Surau.co. Dalam kehidupan, perubahan adalah keniscayaan. Aturan yang berlaku hari ini bisa saja berbeda besok, bukan karena salah, tapi karena kondisi dan tujuan yang berubah. Dalam hukum Islam, prinsip ini dikenal dengan istilah naskh (penghapusan hukum) dan mansukh (hukum yang dihapus).

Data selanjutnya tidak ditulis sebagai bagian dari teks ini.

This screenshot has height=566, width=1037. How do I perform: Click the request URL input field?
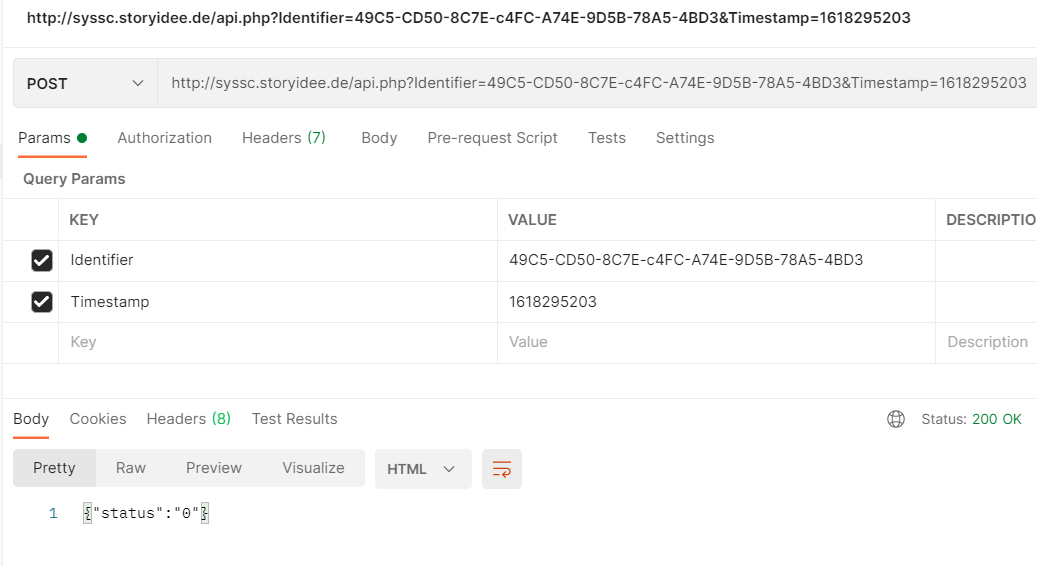(598, 84)
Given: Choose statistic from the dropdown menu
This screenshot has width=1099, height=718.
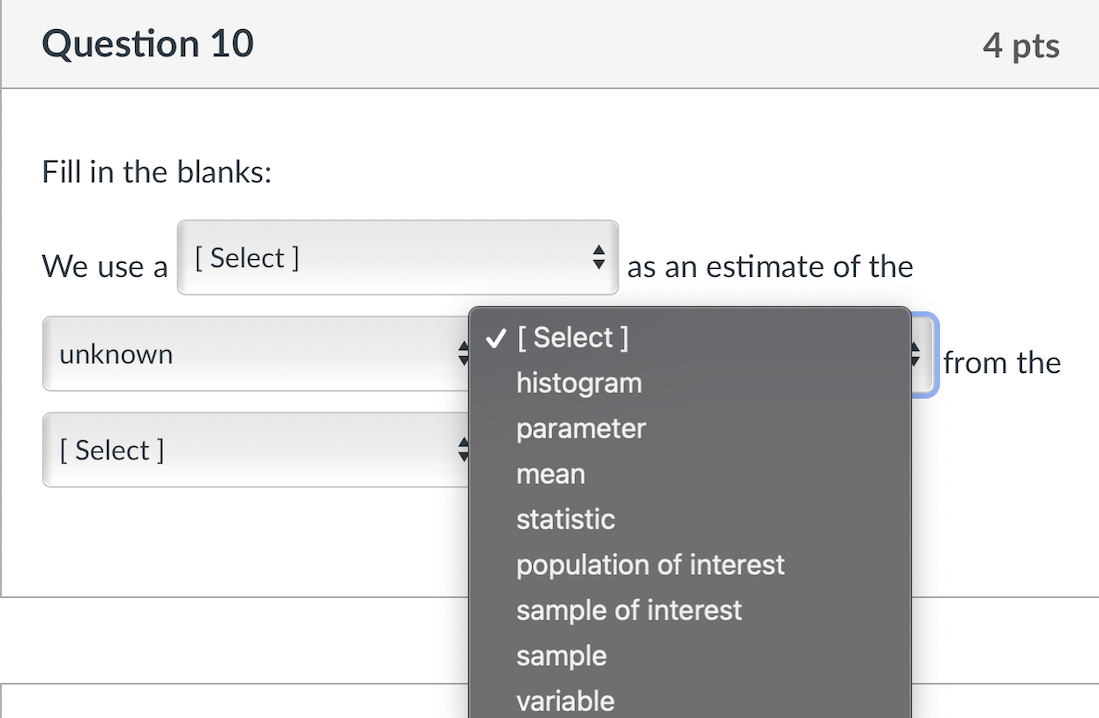Looking at the screenshot, I should point(565,519).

Imām al-Ḥaramayn Abū al-Ma‘ālī al-Juwaynī, melalui karyanya Uṣūl al-Fiqh al-Waraqāt, menjelaskan konsep ini dengan jernih, rasional, dan penuh kebijaksanaan. Baginya, naskh bukan sekadar penggantian hukum lama dengan yang baru, tetapi bagian dari perjalanan wahyu yang menyesuaikan dengan tahap kedewasaan umat manusia.
Dalam kitabnya, beliau menulis:
“النَّسْخُ رَفْعُ حُكْمٍ شَرْعِيٍّ بِدَلِيلٍ شَرْعِيٍّ مُتَرَاخٍ عَنْهُ.”
“Naskh adalah penghapusan suatu hukum syar‘i dengan dalil syar‘i yang datang setelahnya.”
Kalimat ringkas ini mencerminkan kedalaman berpikir al-Juwaynī. Ia mengajarkan bahwa hukum Islam tidak beku; ia dinamis, berkembang sesuai tuntunan wahyu dan kebutuhan zaman.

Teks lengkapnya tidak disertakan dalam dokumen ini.